Thank you very much!


----------



## V0lt (Sep 14, 2002)

apparently you can't edit the swf file... I think the fla is what flash uses for an unfinished file, so if you have that, I can probably use it.


----------



## TheMailMan (Apr 6, 2005)

levdub.com/phpBB2/templates/BBTech/images/logo.swf

Hope that works!


----------



## TheMailMan (Apr 6, 2005)

levdub.com/phpBB2/templates/BBTech/resources/logo.fla

This too.


----------



## V0lt (Sep 14, 2002)

I've gotten to the point where I can edit each piece of that...but the part that says "Logo Here" is actually a picture and not editable text. Do you have the font that it came from? I can put a similar text style in there, but I think it would look better in the style it's in now.


----------



## TheMailMan (Apr 6, 2005)

This may be it. levdub.com/phpbb2/templates/BBTech/resources/04B_09__.ttf


----------



## V0lt (Sep 14, 2002)

gives me an "authorization required" error...


----------



## TheMailMan (Apr 6, 2005)

Try this. http://d14.yousendit.com/D/08Z6IOXG6Z5DR26FEOIG3PY6SC/somefont.TTF


----------



## V0lt (Sep 14, 2002)

It gave me "You have clicked on an invalid or stale link."

Try renaming the file to .zip and attaching it to a post.


----------



## TheMailMan (Apr 6, 2005)

If you follow the instructions, this will definitely work!

http://s14.yousendit.com/d.aspx?id=0LGGP3WQO71Q61H2HKDCJSKFWO


----------



## V0lt (Sep 14, 2002)

K, that one worked.

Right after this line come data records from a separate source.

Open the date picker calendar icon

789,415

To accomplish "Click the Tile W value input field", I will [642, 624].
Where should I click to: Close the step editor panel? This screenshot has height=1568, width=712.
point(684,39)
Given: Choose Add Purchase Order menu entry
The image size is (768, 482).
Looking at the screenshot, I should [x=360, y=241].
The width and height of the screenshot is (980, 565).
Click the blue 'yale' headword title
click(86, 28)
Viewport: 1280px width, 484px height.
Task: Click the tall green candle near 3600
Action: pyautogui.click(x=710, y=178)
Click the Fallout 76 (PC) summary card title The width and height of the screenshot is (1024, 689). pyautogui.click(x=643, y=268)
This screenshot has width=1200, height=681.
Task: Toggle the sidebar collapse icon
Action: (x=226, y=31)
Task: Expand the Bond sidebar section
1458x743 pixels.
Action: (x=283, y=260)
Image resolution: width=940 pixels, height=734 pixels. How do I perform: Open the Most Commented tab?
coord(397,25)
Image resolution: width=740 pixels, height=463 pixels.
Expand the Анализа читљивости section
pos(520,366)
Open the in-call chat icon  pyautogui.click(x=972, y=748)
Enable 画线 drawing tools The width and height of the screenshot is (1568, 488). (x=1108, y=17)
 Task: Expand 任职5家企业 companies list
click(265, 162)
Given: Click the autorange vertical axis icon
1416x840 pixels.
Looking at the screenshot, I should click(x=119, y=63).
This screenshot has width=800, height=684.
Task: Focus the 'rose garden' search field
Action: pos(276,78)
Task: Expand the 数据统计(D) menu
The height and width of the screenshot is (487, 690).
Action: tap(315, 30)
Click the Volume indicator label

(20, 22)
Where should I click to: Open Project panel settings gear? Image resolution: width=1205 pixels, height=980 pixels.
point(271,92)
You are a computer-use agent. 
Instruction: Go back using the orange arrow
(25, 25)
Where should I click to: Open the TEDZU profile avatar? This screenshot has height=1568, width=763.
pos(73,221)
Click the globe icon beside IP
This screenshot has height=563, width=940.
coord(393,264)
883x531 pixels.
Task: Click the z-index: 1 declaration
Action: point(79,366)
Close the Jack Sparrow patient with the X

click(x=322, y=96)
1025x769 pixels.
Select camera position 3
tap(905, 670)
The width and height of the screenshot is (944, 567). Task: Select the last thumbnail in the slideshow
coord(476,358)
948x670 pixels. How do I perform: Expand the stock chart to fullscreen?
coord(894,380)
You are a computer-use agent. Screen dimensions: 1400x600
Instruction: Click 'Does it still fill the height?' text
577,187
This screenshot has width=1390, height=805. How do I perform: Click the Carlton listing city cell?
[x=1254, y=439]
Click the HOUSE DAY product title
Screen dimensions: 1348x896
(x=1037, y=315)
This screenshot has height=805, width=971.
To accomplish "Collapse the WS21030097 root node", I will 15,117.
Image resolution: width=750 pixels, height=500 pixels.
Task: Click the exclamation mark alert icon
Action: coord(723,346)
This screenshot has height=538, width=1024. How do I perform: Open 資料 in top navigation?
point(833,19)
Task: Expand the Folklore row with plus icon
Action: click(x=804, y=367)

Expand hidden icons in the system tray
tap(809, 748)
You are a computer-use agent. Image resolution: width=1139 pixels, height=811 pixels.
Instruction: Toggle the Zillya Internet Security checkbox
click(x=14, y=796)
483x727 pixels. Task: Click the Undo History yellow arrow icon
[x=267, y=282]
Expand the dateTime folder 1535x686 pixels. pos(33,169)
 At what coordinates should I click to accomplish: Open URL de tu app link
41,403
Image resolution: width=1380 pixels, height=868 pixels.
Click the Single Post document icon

I think there's a time limit on those links. 

I'll see what I can do with it. The only problem I might have is the gloss over effect of the text. I couldn't really figure out where that was in the file.


----------



## V0lt (Sep 14, 2002)

Awesome, with a little fiddling I got it to work. Here's the final product: http://tradio.no-ip.org/newlogo.swf . If it just loads the image, try right clicking and hitting "save target as". That should allow you to get it as a file on your hard drive.


----------



## TheMailMan (Apr 6, 2005)

Thank you so much! That rocks!


----------



## V0lt (Sep 14, 2002)

No problem at all. I hope your forum does well.


----------